GERMANY - The German province of Lower Saxony has postponed plans to create a public pension fund, IPE has learnt.

"The tax income of Lower Saxony has deteriorated in the financial and subsequent economic crisis," said a spokesman for the province's finance ministry.

"The regional government of Lower Saxony has therefore decided to postpone the creation of a retirement scheme."

The province announced last summer that it wanted to follow the example of other German provinces and fund the pension provision of communal employees. (See earlier IPE story: Optimum allocation for civil servants' pensions revealed)
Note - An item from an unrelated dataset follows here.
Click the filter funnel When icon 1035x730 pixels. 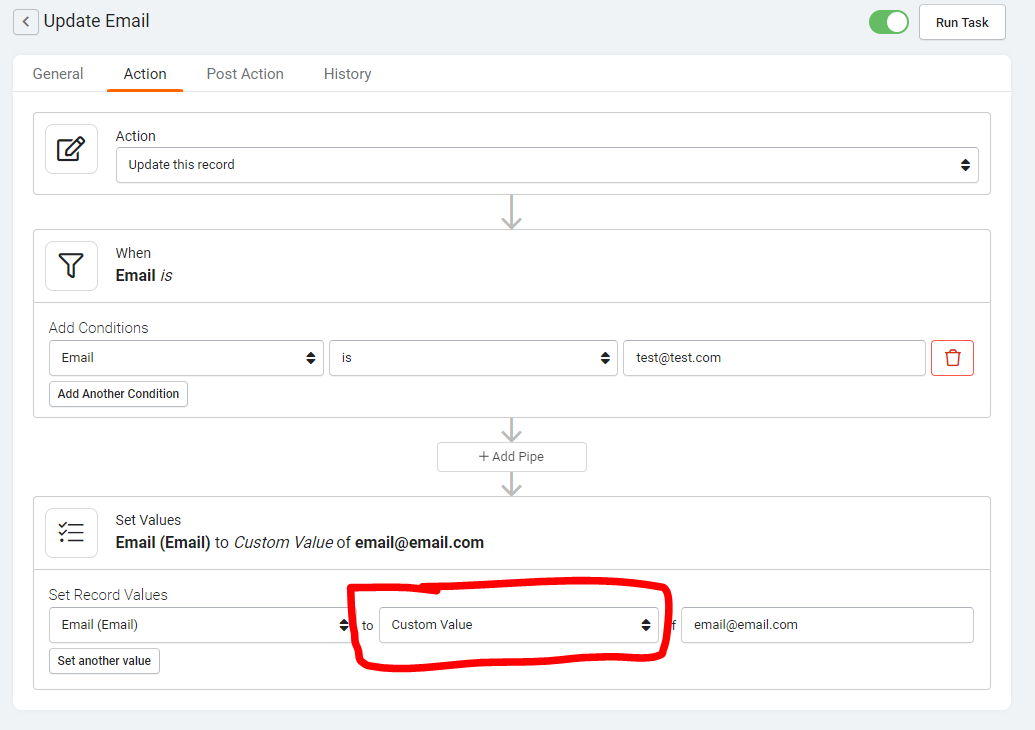tap(71, 266)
Federal civil servants in all German provinces are already covered by the federal public fund VBL, and Lower Saxony currently has around 68,000 civil servants.

The finance ministry said it would be doing the asset management itself were the scheme to go ahead.

Other regions have chosen to employ the former central bank, the Bundesbank, to look after their asset management as the bank has, by law, to offer this service free to such pension funds. (See earlier IPE story: Another German province chooses 'Fed'

Almost all of the 16 German provinces have so far chosen to create pensionsfonds for civil servants and Schleswig-Holstein announced its intention to set one up, in the budget draft for 2010, starting with a one-off payment of €3.5m.

Other provinces which already have created such funds include (with starting dates in brackets) the following according to figures compiled by the association of local and church pension schemes AKA:

Baden-Württemberg (2009), Bavaria (2008), Brandenburg (2009), Mecklenburg-Vorpommern (2008), North Rhine-Westphalia (2006), Rhineland-Palatinate (1996), Saxony (2005), Saxony-Anhalt (2006) and Thuringia (1999).